Problem requirements -
The word "second" marks the lines to copy; find all of them in the entries below.

Exercise material -
········

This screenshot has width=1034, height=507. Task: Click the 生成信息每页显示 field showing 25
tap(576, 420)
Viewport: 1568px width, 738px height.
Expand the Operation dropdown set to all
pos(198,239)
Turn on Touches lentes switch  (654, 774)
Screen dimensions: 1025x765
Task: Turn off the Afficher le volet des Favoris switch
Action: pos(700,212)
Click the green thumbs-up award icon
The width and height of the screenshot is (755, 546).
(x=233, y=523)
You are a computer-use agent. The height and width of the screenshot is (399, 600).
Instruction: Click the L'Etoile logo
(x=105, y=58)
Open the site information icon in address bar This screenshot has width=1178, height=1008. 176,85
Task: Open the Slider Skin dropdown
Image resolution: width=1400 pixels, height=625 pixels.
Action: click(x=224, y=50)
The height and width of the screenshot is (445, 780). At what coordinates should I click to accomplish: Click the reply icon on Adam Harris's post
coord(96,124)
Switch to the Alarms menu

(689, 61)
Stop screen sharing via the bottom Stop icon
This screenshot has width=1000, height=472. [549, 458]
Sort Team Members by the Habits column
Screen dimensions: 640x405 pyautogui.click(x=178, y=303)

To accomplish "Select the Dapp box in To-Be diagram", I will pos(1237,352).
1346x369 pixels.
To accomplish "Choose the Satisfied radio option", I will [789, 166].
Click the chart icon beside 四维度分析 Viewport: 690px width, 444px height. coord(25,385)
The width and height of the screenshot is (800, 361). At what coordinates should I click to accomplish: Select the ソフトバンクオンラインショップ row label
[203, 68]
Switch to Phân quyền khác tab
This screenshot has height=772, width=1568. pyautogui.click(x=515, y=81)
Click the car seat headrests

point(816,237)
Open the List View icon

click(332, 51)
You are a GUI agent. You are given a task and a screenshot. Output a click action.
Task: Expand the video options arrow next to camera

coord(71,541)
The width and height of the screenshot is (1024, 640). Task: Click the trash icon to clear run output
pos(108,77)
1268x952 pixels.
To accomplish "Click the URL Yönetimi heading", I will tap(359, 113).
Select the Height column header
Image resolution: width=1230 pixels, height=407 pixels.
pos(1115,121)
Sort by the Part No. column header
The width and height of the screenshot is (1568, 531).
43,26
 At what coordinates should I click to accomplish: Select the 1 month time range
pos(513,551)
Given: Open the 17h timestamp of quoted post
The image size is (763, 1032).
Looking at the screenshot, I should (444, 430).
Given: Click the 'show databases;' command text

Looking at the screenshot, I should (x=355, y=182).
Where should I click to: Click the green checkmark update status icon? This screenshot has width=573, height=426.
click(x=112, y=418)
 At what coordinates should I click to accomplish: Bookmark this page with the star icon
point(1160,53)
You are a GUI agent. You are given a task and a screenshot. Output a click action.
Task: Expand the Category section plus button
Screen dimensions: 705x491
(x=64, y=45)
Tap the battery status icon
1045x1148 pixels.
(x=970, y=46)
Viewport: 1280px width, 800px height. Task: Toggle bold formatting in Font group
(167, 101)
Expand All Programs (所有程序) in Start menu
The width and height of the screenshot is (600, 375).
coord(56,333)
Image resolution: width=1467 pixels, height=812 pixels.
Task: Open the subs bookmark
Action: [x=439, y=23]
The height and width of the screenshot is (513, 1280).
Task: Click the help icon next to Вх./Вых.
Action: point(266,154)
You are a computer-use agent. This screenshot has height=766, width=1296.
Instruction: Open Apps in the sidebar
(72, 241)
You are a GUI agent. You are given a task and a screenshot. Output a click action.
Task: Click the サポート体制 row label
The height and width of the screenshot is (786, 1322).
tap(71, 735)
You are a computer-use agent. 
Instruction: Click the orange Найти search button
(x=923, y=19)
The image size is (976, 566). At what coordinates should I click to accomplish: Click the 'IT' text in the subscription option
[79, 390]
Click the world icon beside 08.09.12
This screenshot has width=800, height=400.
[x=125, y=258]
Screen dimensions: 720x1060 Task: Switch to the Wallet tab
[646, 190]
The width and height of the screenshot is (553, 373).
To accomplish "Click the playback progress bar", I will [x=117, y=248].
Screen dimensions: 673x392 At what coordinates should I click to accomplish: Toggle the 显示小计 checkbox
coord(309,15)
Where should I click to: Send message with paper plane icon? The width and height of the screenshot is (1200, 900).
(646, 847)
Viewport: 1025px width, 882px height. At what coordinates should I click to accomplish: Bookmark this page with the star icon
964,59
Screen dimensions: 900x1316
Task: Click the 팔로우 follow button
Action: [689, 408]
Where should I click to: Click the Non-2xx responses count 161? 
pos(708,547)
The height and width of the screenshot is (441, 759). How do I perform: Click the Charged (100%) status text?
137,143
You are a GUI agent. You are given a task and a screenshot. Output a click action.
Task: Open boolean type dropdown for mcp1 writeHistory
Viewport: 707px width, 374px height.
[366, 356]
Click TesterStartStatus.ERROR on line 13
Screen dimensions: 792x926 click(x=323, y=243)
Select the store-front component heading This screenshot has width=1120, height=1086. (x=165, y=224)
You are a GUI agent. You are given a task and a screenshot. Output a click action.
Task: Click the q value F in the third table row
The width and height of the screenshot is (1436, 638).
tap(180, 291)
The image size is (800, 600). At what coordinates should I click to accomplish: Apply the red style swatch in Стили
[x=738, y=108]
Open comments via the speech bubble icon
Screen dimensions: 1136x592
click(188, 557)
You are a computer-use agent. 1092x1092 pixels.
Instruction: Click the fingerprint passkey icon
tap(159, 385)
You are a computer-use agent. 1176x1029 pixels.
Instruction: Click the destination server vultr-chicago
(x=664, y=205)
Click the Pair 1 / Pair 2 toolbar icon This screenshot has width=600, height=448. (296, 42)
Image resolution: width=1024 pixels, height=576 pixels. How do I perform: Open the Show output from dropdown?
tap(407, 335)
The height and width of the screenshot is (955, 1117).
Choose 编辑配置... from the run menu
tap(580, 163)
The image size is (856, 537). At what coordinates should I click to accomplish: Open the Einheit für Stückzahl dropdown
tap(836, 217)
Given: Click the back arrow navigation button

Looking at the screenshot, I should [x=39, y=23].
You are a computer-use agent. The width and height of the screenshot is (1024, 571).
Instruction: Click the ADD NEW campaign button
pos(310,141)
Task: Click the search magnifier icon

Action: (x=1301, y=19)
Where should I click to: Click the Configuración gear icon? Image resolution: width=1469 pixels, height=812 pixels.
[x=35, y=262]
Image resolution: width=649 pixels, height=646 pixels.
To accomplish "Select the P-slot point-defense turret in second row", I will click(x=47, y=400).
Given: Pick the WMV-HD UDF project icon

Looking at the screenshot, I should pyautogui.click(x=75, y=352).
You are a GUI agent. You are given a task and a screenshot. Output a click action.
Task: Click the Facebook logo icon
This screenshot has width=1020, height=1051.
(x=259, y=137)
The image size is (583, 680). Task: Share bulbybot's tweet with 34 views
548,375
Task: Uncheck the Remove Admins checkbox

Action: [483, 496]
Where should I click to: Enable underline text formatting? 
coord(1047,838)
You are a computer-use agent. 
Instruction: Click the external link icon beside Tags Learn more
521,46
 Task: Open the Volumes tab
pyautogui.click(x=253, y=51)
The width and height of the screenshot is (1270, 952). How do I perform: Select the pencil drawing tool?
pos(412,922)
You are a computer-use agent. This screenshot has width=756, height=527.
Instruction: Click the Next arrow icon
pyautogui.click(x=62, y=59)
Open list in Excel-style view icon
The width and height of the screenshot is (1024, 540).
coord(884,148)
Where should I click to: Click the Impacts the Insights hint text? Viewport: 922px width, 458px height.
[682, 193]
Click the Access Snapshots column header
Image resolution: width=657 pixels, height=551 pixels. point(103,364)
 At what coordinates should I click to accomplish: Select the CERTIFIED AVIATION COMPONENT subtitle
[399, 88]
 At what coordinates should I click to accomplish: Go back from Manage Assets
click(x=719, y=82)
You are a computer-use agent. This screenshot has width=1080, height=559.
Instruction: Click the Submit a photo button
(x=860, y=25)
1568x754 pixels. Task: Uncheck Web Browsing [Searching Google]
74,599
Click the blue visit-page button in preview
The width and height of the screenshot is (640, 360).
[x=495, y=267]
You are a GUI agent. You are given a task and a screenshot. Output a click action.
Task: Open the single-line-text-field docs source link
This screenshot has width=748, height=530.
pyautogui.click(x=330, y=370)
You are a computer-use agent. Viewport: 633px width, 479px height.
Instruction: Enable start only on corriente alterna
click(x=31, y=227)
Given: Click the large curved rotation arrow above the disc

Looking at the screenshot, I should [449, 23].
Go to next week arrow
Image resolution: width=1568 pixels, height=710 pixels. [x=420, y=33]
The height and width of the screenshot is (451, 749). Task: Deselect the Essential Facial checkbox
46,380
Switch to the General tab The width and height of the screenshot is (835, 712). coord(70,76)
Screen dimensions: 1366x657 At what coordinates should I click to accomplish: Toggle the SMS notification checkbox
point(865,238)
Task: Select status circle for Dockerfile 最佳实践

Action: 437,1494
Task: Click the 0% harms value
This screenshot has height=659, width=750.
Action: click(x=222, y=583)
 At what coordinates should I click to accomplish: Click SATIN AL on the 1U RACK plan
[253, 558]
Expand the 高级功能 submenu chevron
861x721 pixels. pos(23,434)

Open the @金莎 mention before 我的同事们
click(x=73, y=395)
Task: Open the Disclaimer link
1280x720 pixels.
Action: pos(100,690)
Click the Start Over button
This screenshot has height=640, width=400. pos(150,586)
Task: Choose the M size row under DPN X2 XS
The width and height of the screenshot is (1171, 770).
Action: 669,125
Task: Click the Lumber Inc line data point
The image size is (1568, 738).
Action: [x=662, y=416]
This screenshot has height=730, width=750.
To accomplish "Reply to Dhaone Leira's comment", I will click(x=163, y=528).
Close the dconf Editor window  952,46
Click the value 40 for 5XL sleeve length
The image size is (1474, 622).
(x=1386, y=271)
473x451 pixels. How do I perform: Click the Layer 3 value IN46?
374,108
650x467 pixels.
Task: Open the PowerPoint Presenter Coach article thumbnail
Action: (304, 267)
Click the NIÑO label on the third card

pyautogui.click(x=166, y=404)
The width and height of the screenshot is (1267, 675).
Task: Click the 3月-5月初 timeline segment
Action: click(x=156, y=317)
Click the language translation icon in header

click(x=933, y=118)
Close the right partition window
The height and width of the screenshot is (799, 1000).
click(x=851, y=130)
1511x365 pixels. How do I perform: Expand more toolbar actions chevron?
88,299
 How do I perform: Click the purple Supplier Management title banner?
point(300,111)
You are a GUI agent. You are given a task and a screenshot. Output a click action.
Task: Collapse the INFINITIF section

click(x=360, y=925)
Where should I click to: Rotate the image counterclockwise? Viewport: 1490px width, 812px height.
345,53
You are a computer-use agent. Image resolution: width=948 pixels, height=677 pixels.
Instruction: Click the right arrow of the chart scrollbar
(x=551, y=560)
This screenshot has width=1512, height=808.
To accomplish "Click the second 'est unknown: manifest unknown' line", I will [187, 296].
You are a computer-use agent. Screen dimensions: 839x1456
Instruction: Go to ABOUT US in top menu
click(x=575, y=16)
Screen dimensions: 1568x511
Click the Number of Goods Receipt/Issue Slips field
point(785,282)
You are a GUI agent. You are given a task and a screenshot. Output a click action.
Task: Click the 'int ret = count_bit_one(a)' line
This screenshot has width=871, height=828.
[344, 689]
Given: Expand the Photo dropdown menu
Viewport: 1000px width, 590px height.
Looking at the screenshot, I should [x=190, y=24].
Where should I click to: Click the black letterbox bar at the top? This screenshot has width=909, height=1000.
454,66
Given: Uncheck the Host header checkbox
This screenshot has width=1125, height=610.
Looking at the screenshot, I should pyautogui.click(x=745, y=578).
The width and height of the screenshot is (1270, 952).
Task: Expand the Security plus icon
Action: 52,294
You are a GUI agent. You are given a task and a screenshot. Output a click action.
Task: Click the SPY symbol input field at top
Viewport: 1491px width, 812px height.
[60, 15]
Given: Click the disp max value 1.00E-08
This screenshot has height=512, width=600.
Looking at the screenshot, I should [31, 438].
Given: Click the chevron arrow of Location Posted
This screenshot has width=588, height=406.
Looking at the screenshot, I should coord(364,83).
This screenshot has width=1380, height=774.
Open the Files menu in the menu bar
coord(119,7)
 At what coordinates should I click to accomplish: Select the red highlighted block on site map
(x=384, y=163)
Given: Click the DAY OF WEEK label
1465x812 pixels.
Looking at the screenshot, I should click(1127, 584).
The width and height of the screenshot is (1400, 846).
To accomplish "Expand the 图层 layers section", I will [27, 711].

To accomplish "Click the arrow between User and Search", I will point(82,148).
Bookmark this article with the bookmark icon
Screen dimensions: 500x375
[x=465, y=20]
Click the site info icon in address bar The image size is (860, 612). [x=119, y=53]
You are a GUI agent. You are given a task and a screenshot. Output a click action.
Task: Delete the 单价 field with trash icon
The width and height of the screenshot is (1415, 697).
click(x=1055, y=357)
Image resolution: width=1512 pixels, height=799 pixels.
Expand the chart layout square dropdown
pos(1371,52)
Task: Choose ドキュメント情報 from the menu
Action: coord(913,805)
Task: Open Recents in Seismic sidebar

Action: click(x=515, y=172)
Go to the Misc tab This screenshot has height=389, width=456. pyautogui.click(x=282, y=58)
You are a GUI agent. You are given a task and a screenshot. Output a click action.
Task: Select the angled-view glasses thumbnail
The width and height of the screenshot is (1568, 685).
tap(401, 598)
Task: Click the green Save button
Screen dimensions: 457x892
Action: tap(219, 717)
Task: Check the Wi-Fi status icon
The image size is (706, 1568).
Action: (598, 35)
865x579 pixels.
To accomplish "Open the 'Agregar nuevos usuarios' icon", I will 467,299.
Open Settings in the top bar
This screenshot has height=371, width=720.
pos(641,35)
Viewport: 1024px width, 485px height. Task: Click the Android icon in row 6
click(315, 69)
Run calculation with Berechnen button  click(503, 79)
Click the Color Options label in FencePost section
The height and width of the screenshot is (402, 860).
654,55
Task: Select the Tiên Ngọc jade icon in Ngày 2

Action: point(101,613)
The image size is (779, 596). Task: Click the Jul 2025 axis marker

········

Response to this exercise -
To accomplish "Select the P-slot point-defense turret in second row", I will click(x=47, y=400).
To accomplish "Click the second 'est unknown: manifest unknown' line", I will [187, 296].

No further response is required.